The high toxicity and low efficiency of anticancer drugs demands the need for the development of new drugs and treatment technologies. In recent years, non-standard anticancer therapy tools have been developed based on nanotechnology, involving physical methods of tumor destruction using nanoparticles, which have unique properties. The disadvantage of such methods in combination with the nanoparticles, is the insufficiently high specificity of physical action factors, whereby nanoparticles accumulate in all tissues, not only in the tumor, and the use of physical methods exposure (magnetic field and laser irradiation) causes damage to the tissue surrounding the tumor.

It has become apparent that increased efficiency of nanoparticle-based cancer magnetotherapy can be achieved by using tumor recognizing biomolecules which escort MNPs to their targets. Currently, biomolecules such as monoclonal antibodies are often used. Along with antibodies, aptamers are becoming promising agents for targeted delivery of nanoparticles. Aptamers as well as monoclonal antibodies bind with high specificity to desirable biological targets. To date, several effective aptamer-based magnetic nanoplatforms have been developed for a targeted cancer therapy; the most important works are summarized in Table 1.

Table 1

Magnetic nanoparticles and their applications for a targeted cancer theranostics.

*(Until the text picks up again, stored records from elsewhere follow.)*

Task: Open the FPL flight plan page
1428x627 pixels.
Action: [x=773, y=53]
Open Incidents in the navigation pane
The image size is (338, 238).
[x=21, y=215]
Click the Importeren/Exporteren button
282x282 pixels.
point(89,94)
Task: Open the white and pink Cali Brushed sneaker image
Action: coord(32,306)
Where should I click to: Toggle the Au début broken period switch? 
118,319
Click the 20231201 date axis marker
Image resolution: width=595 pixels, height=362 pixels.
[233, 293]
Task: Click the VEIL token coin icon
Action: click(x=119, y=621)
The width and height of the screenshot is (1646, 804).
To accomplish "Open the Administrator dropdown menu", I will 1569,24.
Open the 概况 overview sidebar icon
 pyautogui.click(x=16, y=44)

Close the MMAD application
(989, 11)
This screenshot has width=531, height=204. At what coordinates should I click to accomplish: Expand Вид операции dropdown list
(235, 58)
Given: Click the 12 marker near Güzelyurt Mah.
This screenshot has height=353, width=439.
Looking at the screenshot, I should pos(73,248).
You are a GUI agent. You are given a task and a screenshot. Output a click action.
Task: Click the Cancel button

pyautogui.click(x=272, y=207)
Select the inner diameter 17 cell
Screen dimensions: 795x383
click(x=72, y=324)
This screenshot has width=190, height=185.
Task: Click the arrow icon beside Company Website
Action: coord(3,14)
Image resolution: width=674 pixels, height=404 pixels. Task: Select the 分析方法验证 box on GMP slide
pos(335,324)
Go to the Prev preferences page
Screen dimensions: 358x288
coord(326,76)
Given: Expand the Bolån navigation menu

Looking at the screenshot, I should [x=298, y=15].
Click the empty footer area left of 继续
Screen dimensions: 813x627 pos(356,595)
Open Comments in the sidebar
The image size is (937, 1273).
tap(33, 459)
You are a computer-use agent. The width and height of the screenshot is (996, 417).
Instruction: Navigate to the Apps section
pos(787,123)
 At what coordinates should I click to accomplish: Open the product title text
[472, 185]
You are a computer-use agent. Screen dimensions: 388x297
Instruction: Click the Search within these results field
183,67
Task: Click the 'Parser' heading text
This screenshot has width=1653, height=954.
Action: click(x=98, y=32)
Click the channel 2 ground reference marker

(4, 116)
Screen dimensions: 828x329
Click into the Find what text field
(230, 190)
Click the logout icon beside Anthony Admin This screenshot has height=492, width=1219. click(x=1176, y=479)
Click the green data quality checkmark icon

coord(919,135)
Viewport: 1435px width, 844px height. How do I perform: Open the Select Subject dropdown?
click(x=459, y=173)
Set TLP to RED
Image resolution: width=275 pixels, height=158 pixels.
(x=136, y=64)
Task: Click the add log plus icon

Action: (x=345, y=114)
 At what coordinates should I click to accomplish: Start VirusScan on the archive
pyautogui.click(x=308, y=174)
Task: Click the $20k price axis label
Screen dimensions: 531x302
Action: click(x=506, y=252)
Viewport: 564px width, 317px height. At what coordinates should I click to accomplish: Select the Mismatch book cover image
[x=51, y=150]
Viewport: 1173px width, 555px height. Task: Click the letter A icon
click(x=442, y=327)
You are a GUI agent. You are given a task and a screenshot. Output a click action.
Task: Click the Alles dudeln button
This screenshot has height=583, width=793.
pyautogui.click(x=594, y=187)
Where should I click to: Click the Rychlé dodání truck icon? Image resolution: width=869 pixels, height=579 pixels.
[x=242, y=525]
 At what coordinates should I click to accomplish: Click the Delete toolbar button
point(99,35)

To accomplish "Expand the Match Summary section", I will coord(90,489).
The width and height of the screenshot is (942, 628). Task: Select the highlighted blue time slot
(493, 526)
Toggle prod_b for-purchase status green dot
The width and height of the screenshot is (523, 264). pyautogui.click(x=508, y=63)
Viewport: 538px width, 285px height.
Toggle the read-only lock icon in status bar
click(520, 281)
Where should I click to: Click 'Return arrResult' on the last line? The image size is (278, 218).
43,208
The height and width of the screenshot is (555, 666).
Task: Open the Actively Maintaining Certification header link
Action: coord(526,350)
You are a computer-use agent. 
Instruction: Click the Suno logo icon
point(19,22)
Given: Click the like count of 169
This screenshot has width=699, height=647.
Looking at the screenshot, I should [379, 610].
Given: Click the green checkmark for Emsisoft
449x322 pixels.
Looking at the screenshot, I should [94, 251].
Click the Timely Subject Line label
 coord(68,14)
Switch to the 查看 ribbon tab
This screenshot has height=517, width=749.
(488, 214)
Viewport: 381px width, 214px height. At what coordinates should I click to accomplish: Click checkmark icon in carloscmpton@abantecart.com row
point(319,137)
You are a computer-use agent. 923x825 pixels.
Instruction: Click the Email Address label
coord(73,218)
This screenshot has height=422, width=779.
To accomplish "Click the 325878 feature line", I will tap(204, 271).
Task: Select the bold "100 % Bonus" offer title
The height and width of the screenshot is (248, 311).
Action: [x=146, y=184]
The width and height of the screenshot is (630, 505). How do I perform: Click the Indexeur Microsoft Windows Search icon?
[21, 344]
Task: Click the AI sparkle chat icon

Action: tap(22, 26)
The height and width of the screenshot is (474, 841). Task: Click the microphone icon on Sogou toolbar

Materials	Size	Coatings	Antitumor Drugs	Linkers	Targeted Ligands	Applications	Reference
Gd-DTPA	123.2 nm	Thermo-sensitive liposome (DPPC)	-	Carboxyl groups	Aptamers	MRI	[87]
Iron oxide (magnetite)	51.43 ± 4.52 nm	-	Epirubicin	Amine, carboxyl groups	Aptamers	Targeted chemotherapy MRI	[90]
Iron oxide (magnetite)	10 nm	-	Dextran	Thiol groups	Aptamers	Magnetic hyperthermia	[24]
Iron oxide (magnetite)	12 ± 3 nm	-	Doxorubicin	Thiol groups	Aptamers	Magnetic hyperthermia computed tomography	[22]
Ironoxide (magnetite)	15.4 nm	Gold Polyethylene-glycol	-	Amino and thiol groups	Aptamers	Targeted magnetic hyperthermia	[25]
Nickel magnetic microdisks	500 nm	Gold	-	Thiol groups	Aptamers	Mechanical destruction of cells and triggering of apoptosis	[116,118]
Iron oxide (magnetite)	50nm	Gold	-	Thiol groups	Aptamers	Apoptosis induction via fibronectin binding aptamers	[119]
Iron-tagged single-walled carbon nanotubes	200–300 nm	Polyvinyl-pyrrolidone	Doxorubicin	Carboxyl groups	Antibodies	Targeted chemotherapy MRI	[96]
Ironoxide (magnetite)	10 nm	Polyethylene-glycol	-	Carboxylate and Amino groups	Antibodies	Targeted therapy MRI	[92]
Ironoxide (magnetite)	40 nm	Chitosan and polyethylene-glycol	-	Amino and thiol groups	Antibodies	MRI	[86]
Mn-Zn ferrite MNCs	42.3nm	Polyethylene-glycol	-	Carboxyl groups	Сyclic tripeptide of arginine-glycine-aspartic acid	Targeted magnetic hyperthermia MRI	[17]
Ironoxide (magnetite)	5 nm	Lipid bilayer (DPPC/PEG750-PE)	Doxorubicin	-	-	Targeted chemotherapy controlled by electromagnetic fields	[101]
Ironoxide (magnetite)	6.8 nm	Gold	Doxorubicin	Cystmolecules	-	Chemotherapy magnetic hyperthermia combinatorial treatment	[23]
Iron oxide (magnetite, maghemite)	16.1 nm	Mesoporous silica	Doxorubicin	-	-	Targeted chemotherapy and magnetic hyperthermia	[26]
Iron Oxide Nanocubes	19 nm	Polyethylene-glycol	-	-	-	Magnetic hyperthermia MRI	[113]
Ironoxide (magnetite)	14 nm	Phospholipid-Polyethylene-glycol coating	Doxorubicin	-	-	Chemotherapy-magnetic hyperthermia combinatorial treatment	[112]
Ironoxide (magnetite)	5 nm	-	Cytostatic mitox-antrone	Phosphate groups	-	Targeted chemotherapy controlled by strong inhomogeneous magnetic field	[99]

Thus, magnetic nanotheranostics, on the basis of various ligand and/or drug functionalized nanoconstructions, opens a new venue for complex differential diagnostics, and metastatic cancer therapy.